Florida Democratic Rep. Stephanie Murphy plans to vote against the spending and tax measures the Ways and Means Committee is marking up this week and next, citing concerns that her party leadership isn’t giving lawmakers enough time or information to assess how the individual components fit into the broader $3.5 trillion reconciliation package.

“We were given an artificial deadline by which to craft and mark up a big bill. And I believe this deadline was too rushed, driven by politics rather than policy,” Murphy said Thursday in her opening statement at the start of a multiday Ways and Means markup.

[Intraparty squabble casts shadow over Democrats’ fiscal agenda]

Her remarks represent an early warning shot to Democratic leaders that they will likely need to slow down the reconciliation process if they want to produce a package that moderate Democrats can support.

Murphy is one of 10 House centrists who last month briefly held up the adoption of the budget resolution needed to begin the reconciliation process in order to secure commitments from party leaders on the path forward. Under one of those commitments, any package the House brings to the floor will be pre-negotiated with the Senate to ensure it complies with its reconciliation rules and has enough support to pass in that chamber without significant alterations.

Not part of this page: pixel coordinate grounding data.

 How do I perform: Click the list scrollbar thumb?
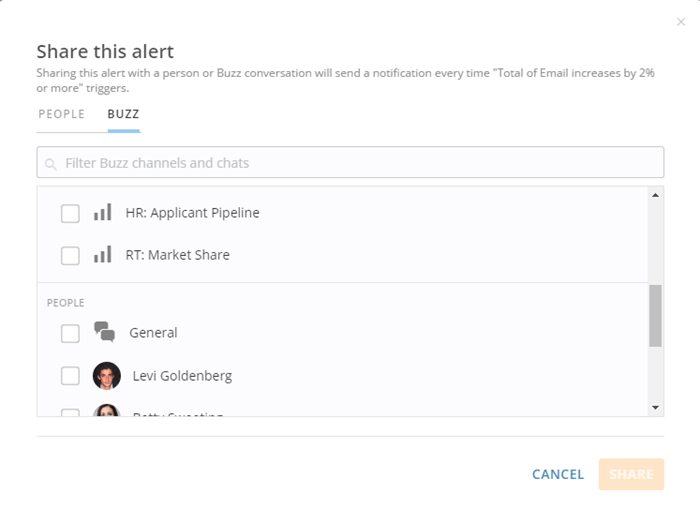(x=655, y=315)
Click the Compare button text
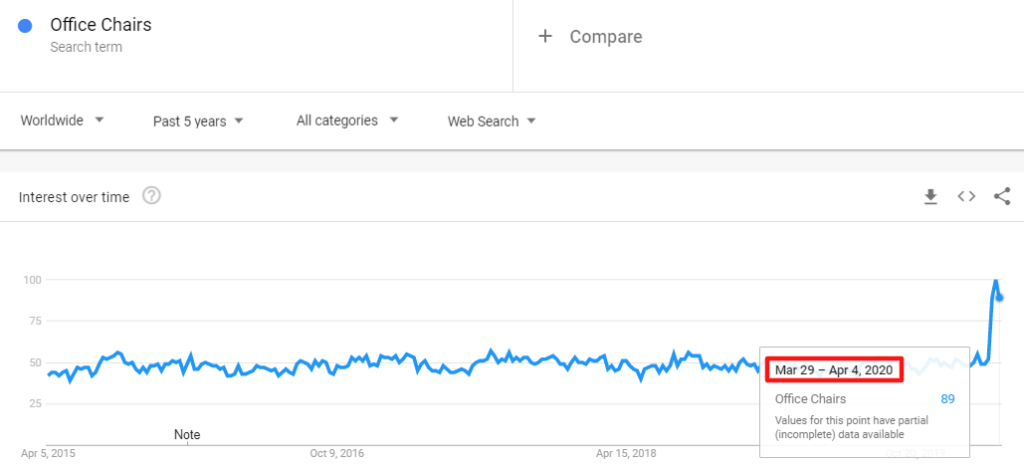 pyautogui.click(x=605, y=37)
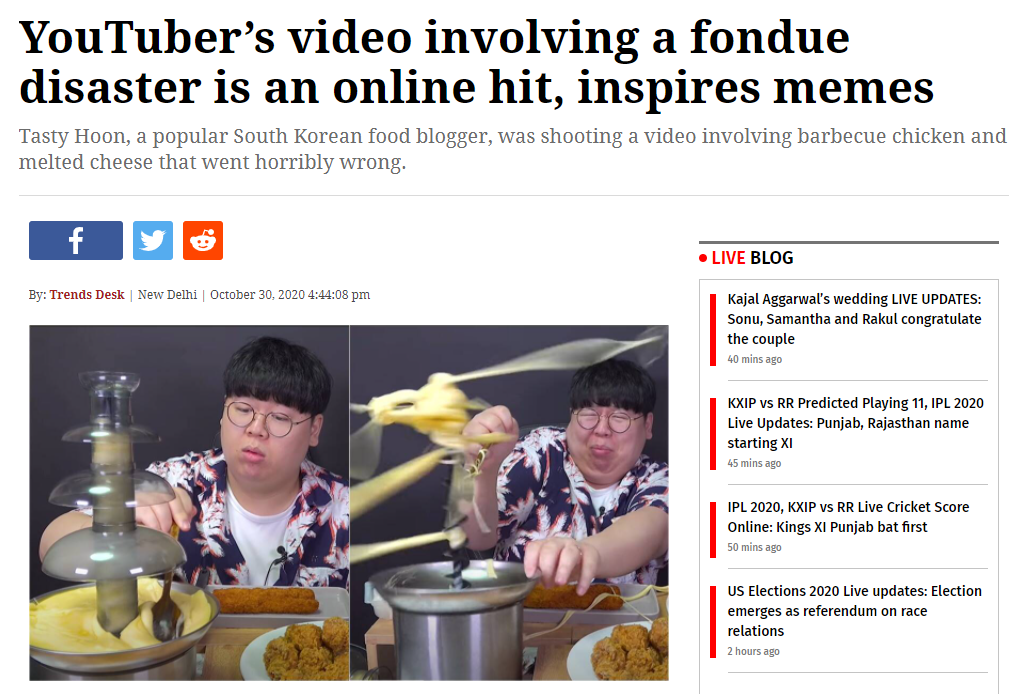Open Kajal Aggarwal's wedding live updates story
Screen dimensions: 1025x694
pyautogui.click(x=854, y=319)
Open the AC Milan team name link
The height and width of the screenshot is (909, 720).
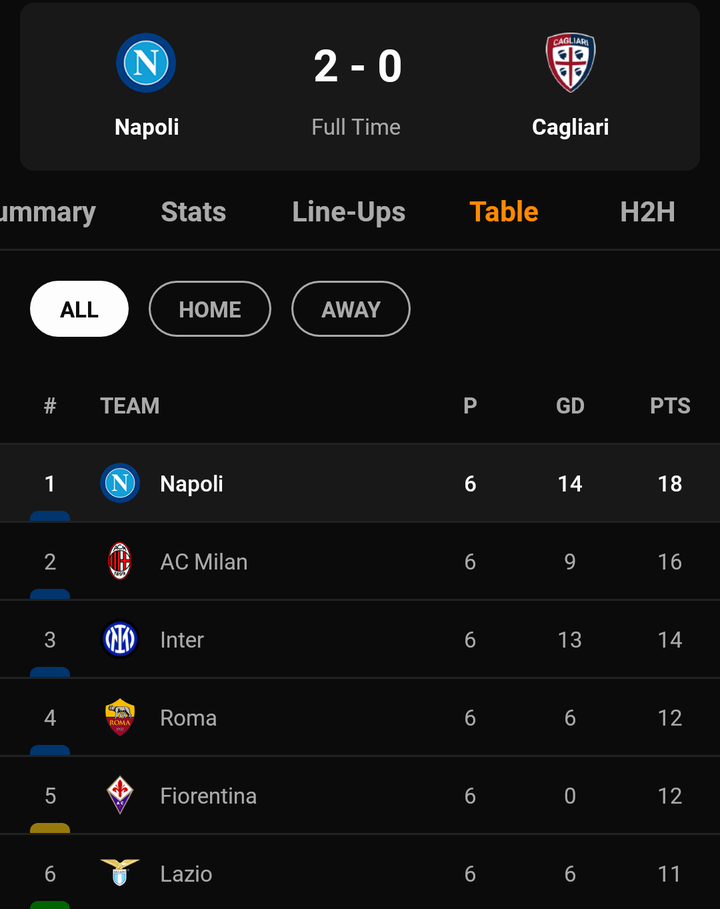click(203, 562)
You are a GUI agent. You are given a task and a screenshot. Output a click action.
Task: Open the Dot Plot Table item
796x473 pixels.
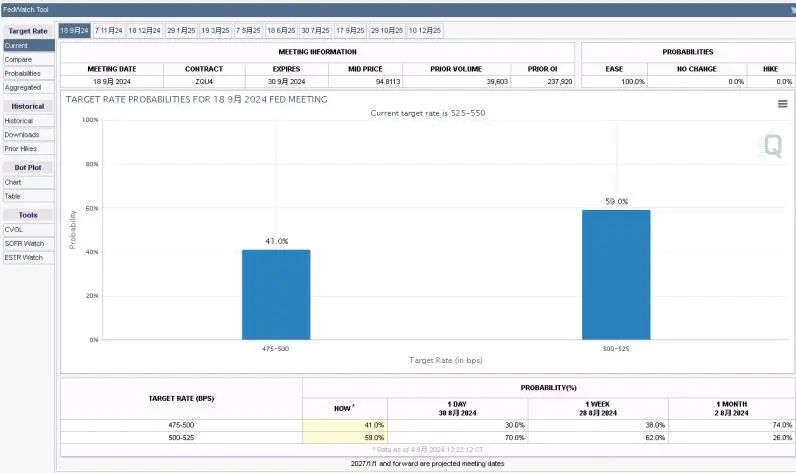tap(28, 196)
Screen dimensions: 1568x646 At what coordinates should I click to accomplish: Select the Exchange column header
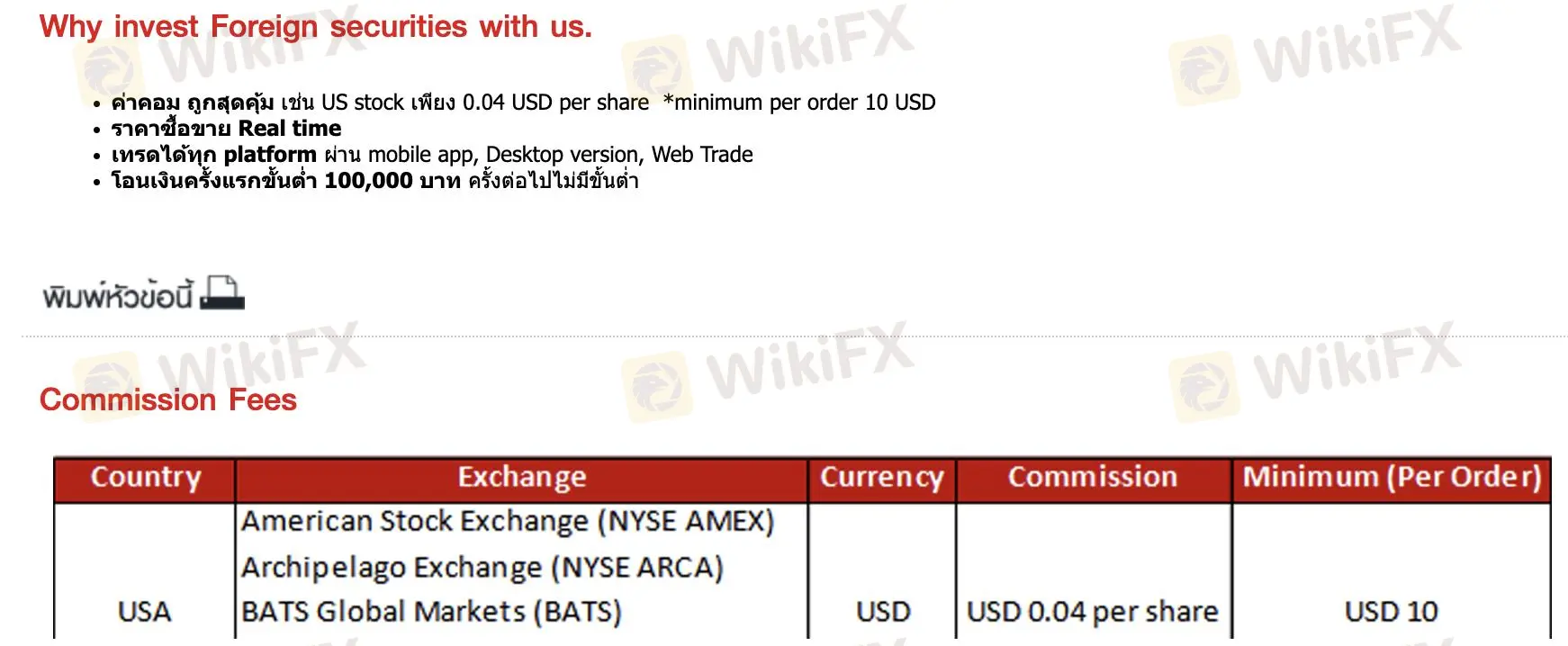521,478
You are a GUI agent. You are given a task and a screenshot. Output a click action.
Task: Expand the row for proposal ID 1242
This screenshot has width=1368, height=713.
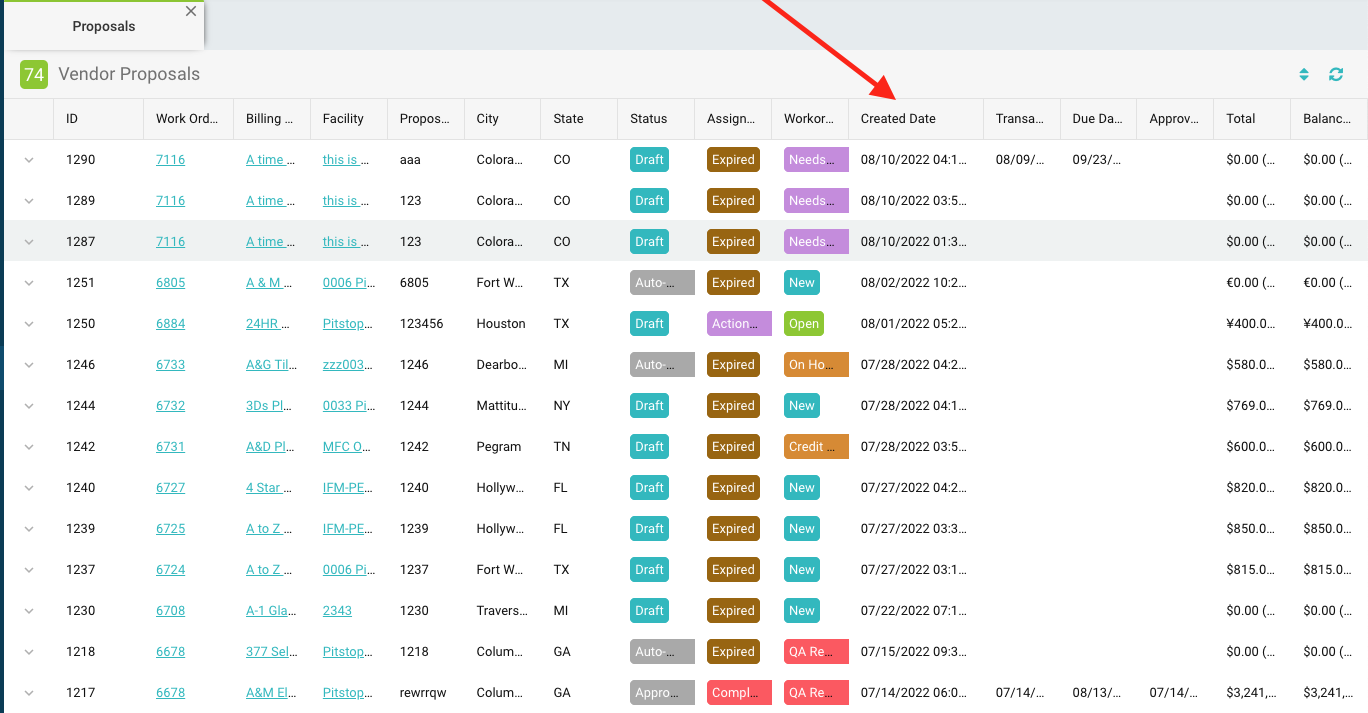tap(29, 447)
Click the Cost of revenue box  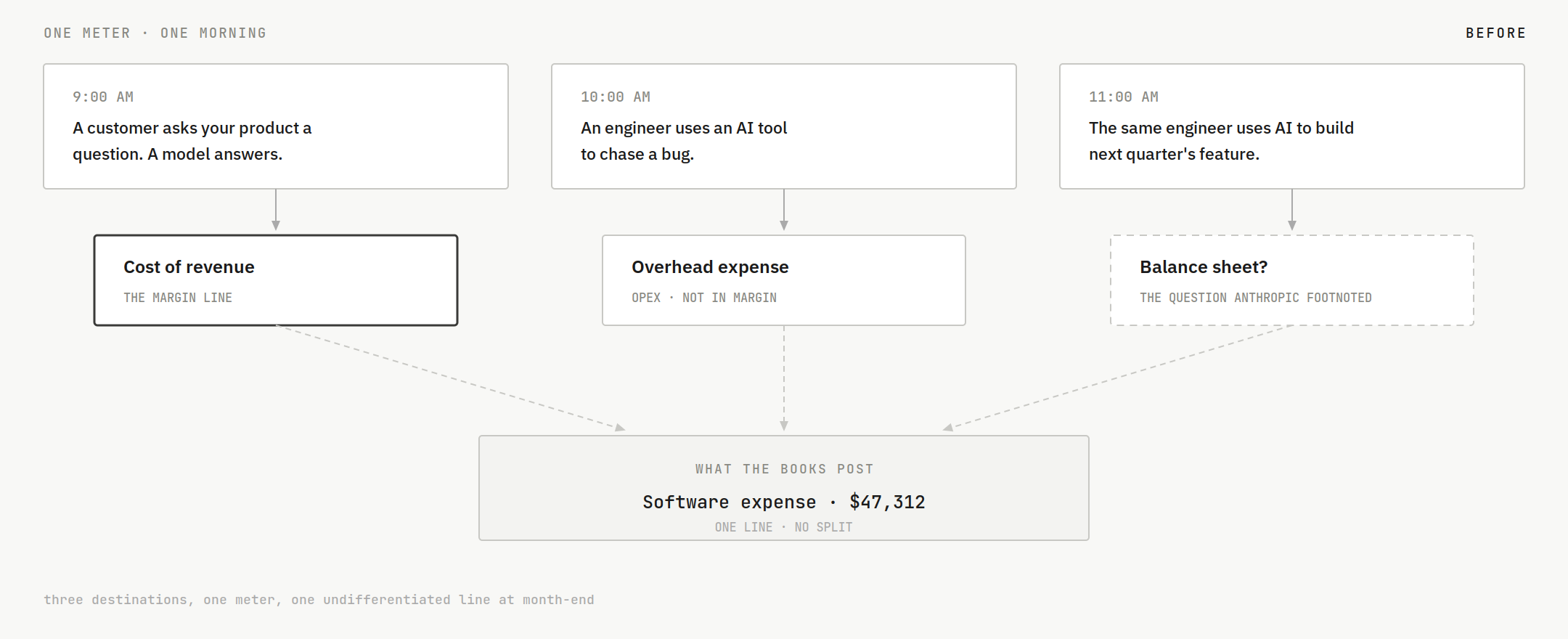point(276,280)
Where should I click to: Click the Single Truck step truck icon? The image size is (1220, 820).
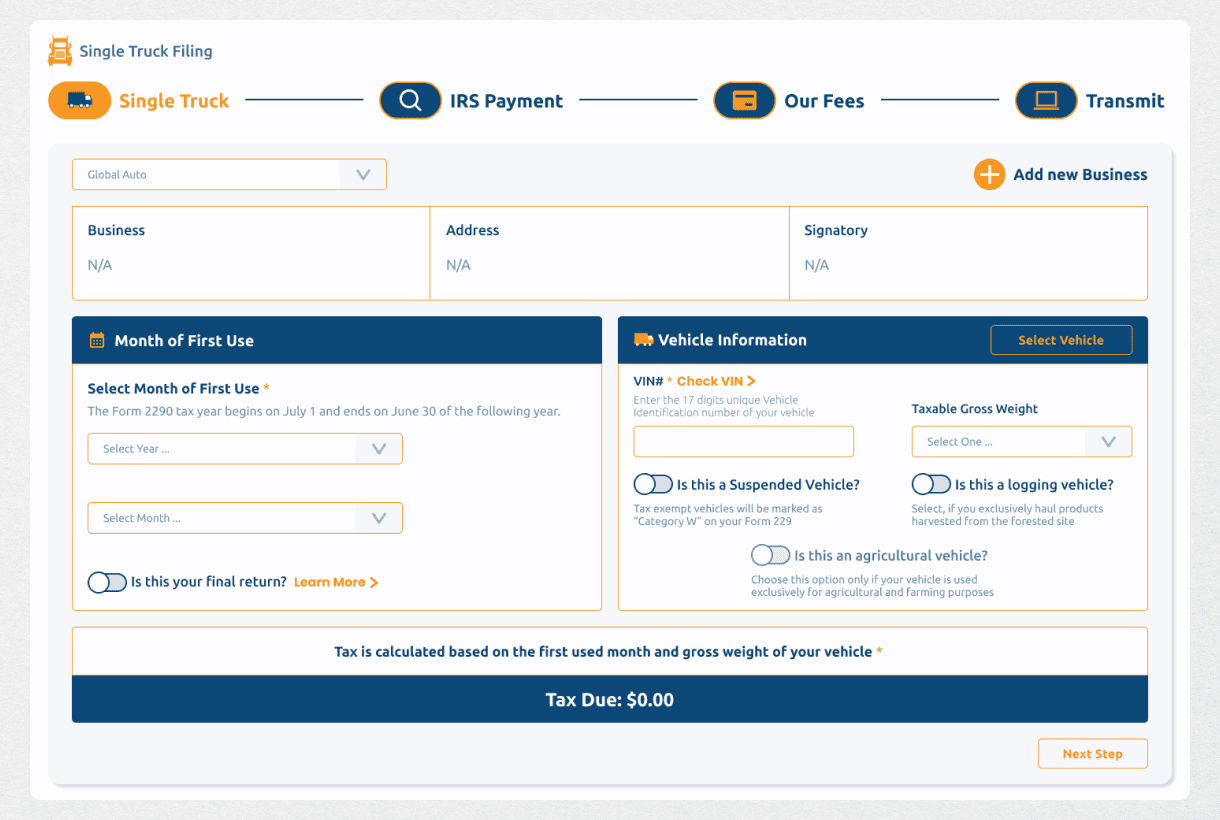80,101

House committees last week began releasing their contributions to Democrats’ partisan budget reconciliation package — a wide array of new and expanded programs that would provide significant funding for clean energy, health care, education, child care, paid leave, workforce development and immigration programs. The committees have a Sept. 15 deadline to approve their components, which the Budget Committee would then assemble into a single package. Democratic leaders hope to bring it the floor as early as the end of the month.

The Ways and Means Committee is expected to provide roughly half of the spending and the vast majority of the revenue for a package that Democratic leaders have said will not exceed $3.5 trillion in new costs. The budget resolution’s instructions allow them to add about half the tab to the national debt, though Speaker Nancy Pelosi told reporters this week that the plan is to ultimately pay for at least half and perhaps even all of it.

Murphy complained Thursday that Ways and Means leaders had only released some of the measures it plans to consider during the multiday markup and none of the revenue increases that are central to evaluating the broader package. She also lamented that the panel did not have official Congressional Budget Office scores for any of its proposals.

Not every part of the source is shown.